- _GIVEN EXERCISE_: Copy each of the following entries word for word.

[Element and text position data]
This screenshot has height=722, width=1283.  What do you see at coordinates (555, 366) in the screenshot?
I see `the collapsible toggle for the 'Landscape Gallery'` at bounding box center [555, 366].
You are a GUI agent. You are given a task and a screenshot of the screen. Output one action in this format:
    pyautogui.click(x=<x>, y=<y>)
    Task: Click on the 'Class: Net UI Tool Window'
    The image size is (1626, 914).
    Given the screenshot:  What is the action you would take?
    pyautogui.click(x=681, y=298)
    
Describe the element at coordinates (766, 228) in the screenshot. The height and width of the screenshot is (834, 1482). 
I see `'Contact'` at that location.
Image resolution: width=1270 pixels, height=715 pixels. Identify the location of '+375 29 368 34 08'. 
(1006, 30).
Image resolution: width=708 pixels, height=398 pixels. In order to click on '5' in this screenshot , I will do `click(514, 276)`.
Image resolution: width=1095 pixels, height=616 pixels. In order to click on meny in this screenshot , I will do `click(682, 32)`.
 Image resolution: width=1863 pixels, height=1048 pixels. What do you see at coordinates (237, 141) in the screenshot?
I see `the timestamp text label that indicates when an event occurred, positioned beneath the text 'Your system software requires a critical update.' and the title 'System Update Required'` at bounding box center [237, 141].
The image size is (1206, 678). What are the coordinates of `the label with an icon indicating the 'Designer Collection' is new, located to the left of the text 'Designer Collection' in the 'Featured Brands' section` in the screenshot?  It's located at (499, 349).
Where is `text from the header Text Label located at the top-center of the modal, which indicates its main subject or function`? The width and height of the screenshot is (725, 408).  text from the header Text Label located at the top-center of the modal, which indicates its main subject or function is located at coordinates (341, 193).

- _EXPECTED ANSWER_:
This screenshot has height=722, width=1283.  What do you see at coordinates (555, 366) in the screenshot?
I see `the collapsible toggle for the 'Landscape Gallery'` at bounding box center [555, 366].
You are a GUI agent. You are given a task and a screenshot of the screen. Output one action in this format:
    pyautogui.click(x=<x>, y=<y>)
    Task: Click on the 'Class: Net UI Tool Window'
    The image size is (1626, 914).
    Given the screenshot:  What is the action you would take?
    pyautogui.click(x=681, y=298)
    
Describe the element at coordinates (766, 228) in the screenshot. The height and width of the screenshot is (834, 1482). 
I see `'Contact'` at that location.
Image resolution: width=1270 pixels, height=715 pixels. Identify the location of '+375 29 368 34 08'. 
(1006, 30).
Image resolution: width=708 pixels, height=398 pixels. In order to click on '5' in this screenshot , I will do `click(514, 276)`.
Image resolution: width=1095 pixels, height=616 pixels. In order to click on meny in this screenshot , I will do `click(682, 32)`.
 Image resolution: width=1863 pixels, height=1048 pixels. What do you see at coordinates (237, 141) in the screenshot?
I see `the timestamp text label that indicates when an event occurred, positioned beneath the text 'Your system software requires a critical update.' and the title 'System Update Required'` at bounding box center [237, 141].
The image size is (1206, 678). What are the coordinates of `the label with an icon indicating the 'Designer Collection' is new, located to the left of the text 'Designer Collection' in the 'Featured Brands' section` in the screenshot?  It's located at (499, 349).
Where is `text from the header Text Label located at the top-center of the modal, which indicates its main subject or function`? The width and height of the screenshot is (725, 408).  text from the header Text Label located at the top-center of the modal, which indicates its main subject or function is located at coordinates (341, 193).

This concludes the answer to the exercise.